Begin your copy at the line that contains "Instruction: Click the December column header" and carry it on, exactly, to the last line of the material below.
*** DATASET ENTRIES Section Begins ***
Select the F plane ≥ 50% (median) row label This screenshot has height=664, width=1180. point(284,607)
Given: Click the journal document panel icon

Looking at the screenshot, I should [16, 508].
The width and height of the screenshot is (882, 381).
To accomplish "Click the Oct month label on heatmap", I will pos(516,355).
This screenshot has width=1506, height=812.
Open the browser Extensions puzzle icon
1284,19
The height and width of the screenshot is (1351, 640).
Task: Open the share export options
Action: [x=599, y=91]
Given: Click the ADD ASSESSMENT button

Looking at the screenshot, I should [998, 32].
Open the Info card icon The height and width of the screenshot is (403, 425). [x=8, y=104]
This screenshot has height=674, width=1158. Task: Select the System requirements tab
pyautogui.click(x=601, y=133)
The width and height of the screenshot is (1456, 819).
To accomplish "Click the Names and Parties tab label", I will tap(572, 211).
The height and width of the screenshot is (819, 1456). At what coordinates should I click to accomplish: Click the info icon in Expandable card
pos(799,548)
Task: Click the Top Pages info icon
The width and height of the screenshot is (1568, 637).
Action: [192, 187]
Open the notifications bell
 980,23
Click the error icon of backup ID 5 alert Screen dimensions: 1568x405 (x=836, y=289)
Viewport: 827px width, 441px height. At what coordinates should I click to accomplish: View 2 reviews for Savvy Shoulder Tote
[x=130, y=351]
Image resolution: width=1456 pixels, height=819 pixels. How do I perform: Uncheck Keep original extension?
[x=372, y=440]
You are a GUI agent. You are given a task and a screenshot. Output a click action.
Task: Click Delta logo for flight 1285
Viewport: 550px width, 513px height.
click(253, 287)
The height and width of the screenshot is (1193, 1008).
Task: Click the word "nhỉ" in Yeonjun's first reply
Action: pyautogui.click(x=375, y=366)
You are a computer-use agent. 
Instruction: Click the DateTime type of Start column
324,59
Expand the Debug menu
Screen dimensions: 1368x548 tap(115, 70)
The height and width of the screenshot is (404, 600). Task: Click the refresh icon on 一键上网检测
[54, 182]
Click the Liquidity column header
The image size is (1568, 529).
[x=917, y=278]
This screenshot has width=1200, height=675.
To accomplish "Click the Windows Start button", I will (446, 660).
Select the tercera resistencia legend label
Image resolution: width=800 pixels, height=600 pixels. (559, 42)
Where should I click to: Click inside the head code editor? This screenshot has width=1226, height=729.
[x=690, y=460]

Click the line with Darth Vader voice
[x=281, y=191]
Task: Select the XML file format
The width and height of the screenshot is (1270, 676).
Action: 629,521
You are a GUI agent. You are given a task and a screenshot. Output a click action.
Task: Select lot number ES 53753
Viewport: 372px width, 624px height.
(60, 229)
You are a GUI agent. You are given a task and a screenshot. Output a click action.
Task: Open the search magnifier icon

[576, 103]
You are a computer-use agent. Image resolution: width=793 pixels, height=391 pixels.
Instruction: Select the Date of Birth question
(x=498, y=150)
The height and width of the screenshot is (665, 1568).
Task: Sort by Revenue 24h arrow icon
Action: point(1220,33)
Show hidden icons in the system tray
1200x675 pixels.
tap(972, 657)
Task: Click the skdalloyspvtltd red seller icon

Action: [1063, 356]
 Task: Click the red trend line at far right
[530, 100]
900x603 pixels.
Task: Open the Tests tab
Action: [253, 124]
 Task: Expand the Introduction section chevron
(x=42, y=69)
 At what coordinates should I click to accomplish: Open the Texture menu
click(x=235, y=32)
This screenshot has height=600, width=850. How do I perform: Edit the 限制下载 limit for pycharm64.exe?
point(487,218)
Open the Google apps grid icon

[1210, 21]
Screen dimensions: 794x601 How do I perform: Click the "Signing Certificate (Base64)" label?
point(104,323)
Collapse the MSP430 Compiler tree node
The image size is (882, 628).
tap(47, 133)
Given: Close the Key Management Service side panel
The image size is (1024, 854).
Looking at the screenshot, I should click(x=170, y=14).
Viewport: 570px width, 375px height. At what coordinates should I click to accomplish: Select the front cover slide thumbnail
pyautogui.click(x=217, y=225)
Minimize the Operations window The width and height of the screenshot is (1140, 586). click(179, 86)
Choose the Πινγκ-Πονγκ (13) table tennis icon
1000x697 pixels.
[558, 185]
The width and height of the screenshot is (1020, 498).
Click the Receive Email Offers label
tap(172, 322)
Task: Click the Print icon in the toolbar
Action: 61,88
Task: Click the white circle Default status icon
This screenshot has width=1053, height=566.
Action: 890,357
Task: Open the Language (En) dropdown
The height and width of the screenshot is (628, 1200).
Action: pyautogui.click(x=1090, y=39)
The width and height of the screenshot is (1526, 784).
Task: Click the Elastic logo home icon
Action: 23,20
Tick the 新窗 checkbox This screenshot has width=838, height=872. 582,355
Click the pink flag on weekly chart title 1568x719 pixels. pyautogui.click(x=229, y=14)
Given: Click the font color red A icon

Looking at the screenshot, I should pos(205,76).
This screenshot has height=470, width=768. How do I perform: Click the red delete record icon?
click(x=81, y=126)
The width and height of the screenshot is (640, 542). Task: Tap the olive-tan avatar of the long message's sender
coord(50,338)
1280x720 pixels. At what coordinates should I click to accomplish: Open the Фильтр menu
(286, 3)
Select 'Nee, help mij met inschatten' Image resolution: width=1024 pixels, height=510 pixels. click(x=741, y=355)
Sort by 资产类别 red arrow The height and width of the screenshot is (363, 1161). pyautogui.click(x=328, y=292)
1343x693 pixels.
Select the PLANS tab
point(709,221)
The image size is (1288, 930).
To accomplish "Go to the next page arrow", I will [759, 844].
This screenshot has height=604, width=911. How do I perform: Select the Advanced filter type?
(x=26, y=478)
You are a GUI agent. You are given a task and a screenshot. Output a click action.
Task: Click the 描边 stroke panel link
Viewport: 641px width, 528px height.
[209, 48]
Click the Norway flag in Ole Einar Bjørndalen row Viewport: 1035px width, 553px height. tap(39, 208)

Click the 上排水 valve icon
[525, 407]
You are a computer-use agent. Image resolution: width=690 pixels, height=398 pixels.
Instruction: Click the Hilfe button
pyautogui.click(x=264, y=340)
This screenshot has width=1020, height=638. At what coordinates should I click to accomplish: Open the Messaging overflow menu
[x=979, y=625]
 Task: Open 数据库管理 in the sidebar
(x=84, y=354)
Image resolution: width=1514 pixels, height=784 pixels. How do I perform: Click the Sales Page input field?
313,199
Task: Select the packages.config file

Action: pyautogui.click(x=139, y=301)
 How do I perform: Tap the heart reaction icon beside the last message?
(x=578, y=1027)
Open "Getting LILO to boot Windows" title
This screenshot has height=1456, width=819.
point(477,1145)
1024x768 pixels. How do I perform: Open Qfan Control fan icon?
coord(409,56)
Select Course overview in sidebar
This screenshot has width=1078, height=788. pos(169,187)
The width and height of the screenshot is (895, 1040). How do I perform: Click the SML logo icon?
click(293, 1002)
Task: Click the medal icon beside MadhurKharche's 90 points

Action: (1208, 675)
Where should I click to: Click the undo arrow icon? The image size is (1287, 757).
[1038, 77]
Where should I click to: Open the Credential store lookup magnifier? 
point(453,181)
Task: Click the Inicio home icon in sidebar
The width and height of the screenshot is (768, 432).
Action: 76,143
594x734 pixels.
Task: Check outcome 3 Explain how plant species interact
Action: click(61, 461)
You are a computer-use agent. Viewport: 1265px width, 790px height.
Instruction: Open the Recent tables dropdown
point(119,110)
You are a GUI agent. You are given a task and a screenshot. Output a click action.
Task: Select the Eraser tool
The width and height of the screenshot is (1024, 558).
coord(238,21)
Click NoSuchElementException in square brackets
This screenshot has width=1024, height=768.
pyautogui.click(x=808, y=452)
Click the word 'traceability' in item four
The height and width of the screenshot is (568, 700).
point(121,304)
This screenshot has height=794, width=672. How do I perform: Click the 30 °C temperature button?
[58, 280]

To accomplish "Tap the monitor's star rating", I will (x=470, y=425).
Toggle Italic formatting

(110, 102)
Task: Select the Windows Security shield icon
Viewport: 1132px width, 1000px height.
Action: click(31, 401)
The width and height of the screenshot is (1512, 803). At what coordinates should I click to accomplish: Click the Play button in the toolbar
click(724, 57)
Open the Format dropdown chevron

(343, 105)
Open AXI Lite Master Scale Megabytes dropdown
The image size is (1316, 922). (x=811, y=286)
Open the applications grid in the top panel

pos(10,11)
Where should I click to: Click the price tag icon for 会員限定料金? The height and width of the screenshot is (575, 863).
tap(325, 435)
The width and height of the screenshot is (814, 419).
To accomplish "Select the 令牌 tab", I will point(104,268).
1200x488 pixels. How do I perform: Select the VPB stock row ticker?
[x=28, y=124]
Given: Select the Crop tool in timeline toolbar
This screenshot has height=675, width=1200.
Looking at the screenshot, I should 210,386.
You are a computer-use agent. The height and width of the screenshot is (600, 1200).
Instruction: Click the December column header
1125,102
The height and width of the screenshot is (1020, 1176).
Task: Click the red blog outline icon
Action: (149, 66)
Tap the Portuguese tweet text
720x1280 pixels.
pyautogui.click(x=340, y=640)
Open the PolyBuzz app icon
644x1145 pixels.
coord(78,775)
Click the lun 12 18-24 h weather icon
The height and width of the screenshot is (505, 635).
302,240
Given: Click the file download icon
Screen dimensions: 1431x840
*** DATASET ENTRIES Section Ends ***
▸ **ANSWER TO THIS PROBLEM**
Instruction: Click the December column header
1125,102
The height and width of the screenshot is (1020, 1176).
Task: Click the red blog outline icon
Action: (149, 66)
Tap the Portuguese tweet text
720x1280 pixels.
pyautogui.click(x=340, y=640)
Open the PolyBuzz app icon
644x1145 pixels.
coord(78,775)
Click the lun 12 18-24 h weather icon
The height and width of the screenshot is (505, 635).
302,240
Given: Click the file download icon
Screen dimensions: 1431x840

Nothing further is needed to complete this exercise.